# thanks DMC!



## Try'n Hard (Oct 23, 2008)

Your jigs are killing them today!


----------



## Jason (Oct 2, 2007)

I thought you had Dales Marine Contruction do some work fer ya! 

Keep on slaying em brother!


----------



## Try'n Hard (Oct 23, 2008)

Jason said:


> I thought you had Dales Marine Contruction do some work fer ya!
> 
> Keep on slaying em brother!


Well dang! Now you’ve got me questioning my memory. I think he’s DMC.... Dickie, right???


----------



## jack2 (Mar 19, 2010)

now i'm totally confused. i thought dmc was the poster that said the mass. was floating off. who dat?
jack


----------



## DMC (Nov 28, 2010)

Try'n your welcome and I know nothing about the Mass. I'm just glad they caught something besides a limb . LOL.


----------



## Murphy's Law (Sep 27, 2007)

jack2 said:


> now i'm totally confused. i thought dmc was the poster that said the mass. was floating off. who dat?
> jack


CCC


Sent from my iPhone using Tapatalk


----------



## GROUPERKING (Sep 28, 2011)

Yep ! Dickie makes some mighty fine jigs !

Sent from my SM-G955U using Tapatalk


----------



## Try'n Hard (Oct 23, 2008)

DMC said:


> Try'n your welcome and I know nothing about the Mass. I'm just glad they caught something besides a limb . LOL.

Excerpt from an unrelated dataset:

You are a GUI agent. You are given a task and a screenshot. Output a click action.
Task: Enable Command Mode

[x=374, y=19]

New technique for me this weekend. Single pole jigging. Guy from Mississippi got me started with this. 12’ pole with one of you jigs just dropped in the hangiest place I could find. Straight up, straight down. Feel the thump then snatch them out fast as you can. Lotsa fun.


----------



## Boardfeet (Sep 27, 2007)

Try'n Hard said:


> New technique for me this weekend. Single pole jigging. Guy from Mississippi got me started with this. 12’ pole with one of you jigs just dropped in the hangiest place I could find. Straight up, straight down. Feel the thump then snatch them out fast as you can. Lotsa fun.

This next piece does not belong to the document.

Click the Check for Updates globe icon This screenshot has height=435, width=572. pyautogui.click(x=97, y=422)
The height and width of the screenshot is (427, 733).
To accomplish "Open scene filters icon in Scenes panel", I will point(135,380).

Thats how my dad used to fish. Except he preferred a minnow over a jig. We did get him to use a jig a few times before he passed. He loved Crappie fishin.


----------



## DMC (Nov 28, 2010)

Try'n Hard said:


> New technique for me this weekend. Single pole jigging. Guy from Mississippi got me started with this. 12’ pole with one of you jigs just dropped in the hangiest place I could find. Straight up, straight down. Feel the thump then snatch them out fast as you can. Lotsa fun.

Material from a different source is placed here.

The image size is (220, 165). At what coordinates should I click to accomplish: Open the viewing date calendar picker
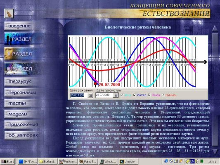click(116, 95)
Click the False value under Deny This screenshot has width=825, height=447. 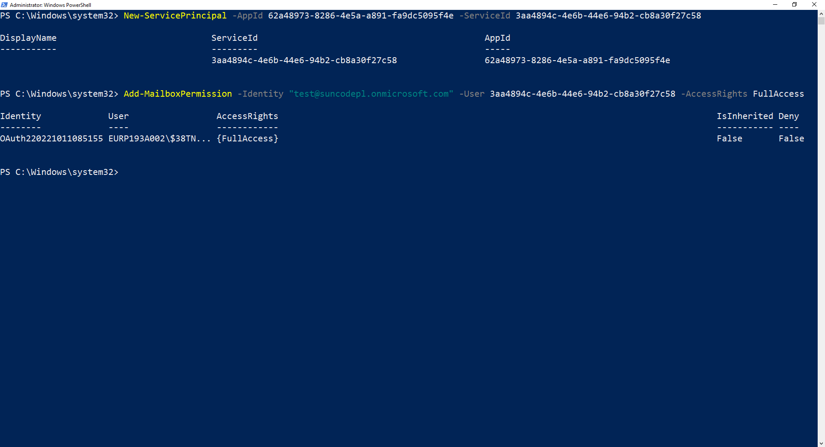(791, 139)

I call that tight lining . I've done a lot of it in deeper water in winter and summer. Also have used a slip cork.


----------



## Bodupp (Oct 3, 2007)

Try'n Hard said:


> New technique for me this weekend. Single pole jigging. Guy from Mississippi got me started with this. 12’ pole with one of you jigs just dropped in the hangiest place I could find. Straight up, straight down. Feel the thump then snatch them out fast as you can. Lotsa fun.


My dad loved fishing that way. He called it "Doodle socking". Princess Cloud O' Dust calls it "Flip and Dip".


----------



## kingfish501 (Oct 7, 2007)

Bodupp said:


> My dad loved fishing that way. He called it "Doodle socking". Princess Cloud O' Dust calls it "Flip and Dip".


My grandpa called it dapping. He used a 10 foot cane pole...that started out 14 feet...cut the top 4 feet off and put 5 feet of line on it. He made these godawful looking lures and pulled some of the biggest bass I've ever seen out of Holmes Creek. Put my rod and reel caught bass to shame.


----------